I was fixing my computer recently and noticed quite a few similarities between that and a splenectomy I assisted on when seeing practice. First I'll go through the splenectomy, then the diagnosis and removal of a dodgy hard drive.
Splenectomy
As with all patients a thorough clinical exam and history was taken before the operation and the dog, Ben, was deemed well enough to undergo the operation. He was given fluids and taken through to the operating theatre.
Here we knocked him out, intubated him so he could breathe, and he was prepared for the surgery whilst we scrubbed up and put on sterile gloves to reduce the risk of infection. The vet made the incision through the skin, muscles and peritoneum in to the abdomen, exposing the enlarged spleen. Now came the fiddly bit - tying off all the blood vessels to the organ so when it was removed a lot of blood wouldn't follow. I was clamping and helping with the exposure whilst the vet tied off the vessels and cut. It wasn't long before the spleen was ready to be removed and was taken away in a kidney dish.
After a check to make sure there were no bleeding vessels we arrived at the longest part of the operation, closing the animal. Here you have to be very careful to make sure the wound closes properly or you may produce a herniation site post-op. Worst case is the sutures don't hold and the animal is found with its intestines hanging out. Not very pleasant, thus you take your time.
Hard Drive Removal
With very little pre-op care necessary for my computer (called Tigers) except backing up my important files I started quickly with the anaesthesia. The last thing I wanted was it to wake up when I was in the middle of the operation, so I removed the power cord and discharged the power supply.

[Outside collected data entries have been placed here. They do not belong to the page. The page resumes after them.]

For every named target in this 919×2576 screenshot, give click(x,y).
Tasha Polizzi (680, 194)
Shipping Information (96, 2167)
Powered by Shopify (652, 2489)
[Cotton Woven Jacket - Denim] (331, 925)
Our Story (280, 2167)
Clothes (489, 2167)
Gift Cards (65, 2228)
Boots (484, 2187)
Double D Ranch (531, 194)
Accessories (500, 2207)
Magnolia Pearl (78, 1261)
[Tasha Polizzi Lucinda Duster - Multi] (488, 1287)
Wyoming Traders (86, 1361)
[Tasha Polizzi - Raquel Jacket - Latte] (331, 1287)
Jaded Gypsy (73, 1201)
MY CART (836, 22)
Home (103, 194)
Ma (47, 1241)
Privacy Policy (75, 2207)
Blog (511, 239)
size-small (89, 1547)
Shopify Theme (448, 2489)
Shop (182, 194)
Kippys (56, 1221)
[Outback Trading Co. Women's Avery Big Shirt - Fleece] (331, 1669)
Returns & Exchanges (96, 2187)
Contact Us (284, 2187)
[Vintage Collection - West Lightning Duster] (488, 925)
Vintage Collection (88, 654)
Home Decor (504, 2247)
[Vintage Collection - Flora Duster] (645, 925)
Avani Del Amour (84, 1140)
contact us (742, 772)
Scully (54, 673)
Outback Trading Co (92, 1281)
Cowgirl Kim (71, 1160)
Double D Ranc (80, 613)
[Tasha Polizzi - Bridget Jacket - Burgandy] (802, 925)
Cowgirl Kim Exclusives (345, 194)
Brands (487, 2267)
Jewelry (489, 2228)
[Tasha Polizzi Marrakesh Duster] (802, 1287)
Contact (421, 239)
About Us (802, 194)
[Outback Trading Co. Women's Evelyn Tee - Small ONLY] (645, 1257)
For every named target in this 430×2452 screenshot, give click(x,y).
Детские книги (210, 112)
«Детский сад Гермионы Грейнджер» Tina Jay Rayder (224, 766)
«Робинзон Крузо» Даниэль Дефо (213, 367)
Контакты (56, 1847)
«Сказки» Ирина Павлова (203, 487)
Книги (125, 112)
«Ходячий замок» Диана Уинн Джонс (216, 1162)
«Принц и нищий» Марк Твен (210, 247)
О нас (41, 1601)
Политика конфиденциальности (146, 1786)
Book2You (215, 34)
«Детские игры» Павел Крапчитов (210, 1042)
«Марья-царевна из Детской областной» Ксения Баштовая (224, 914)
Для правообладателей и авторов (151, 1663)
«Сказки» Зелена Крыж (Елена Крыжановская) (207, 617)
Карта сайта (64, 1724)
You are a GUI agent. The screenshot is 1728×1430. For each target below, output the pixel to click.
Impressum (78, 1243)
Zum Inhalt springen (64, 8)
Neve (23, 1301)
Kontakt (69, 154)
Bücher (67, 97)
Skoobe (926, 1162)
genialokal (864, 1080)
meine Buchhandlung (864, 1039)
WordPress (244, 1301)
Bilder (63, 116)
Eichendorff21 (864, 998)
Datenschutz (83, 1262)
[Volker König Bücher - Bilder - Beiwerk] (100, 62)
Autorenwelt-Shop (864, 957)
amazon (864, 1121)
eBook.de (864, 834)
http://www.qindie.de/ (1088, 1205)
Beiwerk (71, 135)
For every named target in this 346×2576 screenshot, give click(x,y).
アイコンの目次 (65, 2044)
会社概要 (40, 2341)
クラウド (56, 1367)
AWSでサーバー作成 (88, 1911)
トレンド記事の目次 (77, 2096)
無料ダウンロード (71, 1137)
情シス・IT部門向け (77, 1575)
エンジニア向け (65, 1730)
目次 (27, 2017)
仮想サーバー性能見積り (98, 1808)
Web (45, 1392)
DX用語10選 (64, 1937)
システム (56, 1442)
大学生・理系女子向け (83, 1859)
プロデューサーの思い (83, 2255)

Being all on my own I had to prepare the patient as well as myself. I vacuumed all the dust off the cover and went to work getting rid of my static by earthing myself on the nearest radiator. A quick bit of action with the screwdriver and I was in to the case, exposing the hard drive as I worked my way down. Now for the fiddly bit - extracting the power supply to the drive. Cutting any wires here is bad, as is pulling the wrong thing, but the power socket was hidden deep inside behind the graphics card. After safely isolating the drive from both power and data connections I made sure the wires weren't going to hit anything important when turned back on and removed the drive.
Finally the longest part of this operation - closing the case. I'm not sure why, but this always takes ages. I checked for wires in fans, stuck behind RAM chips and various other places they go to cause chaos and managed to screw the case back together.
I'm happy to report both patients are still functional and survived the ordeal. Anyone else see the similarities or am I just crazy?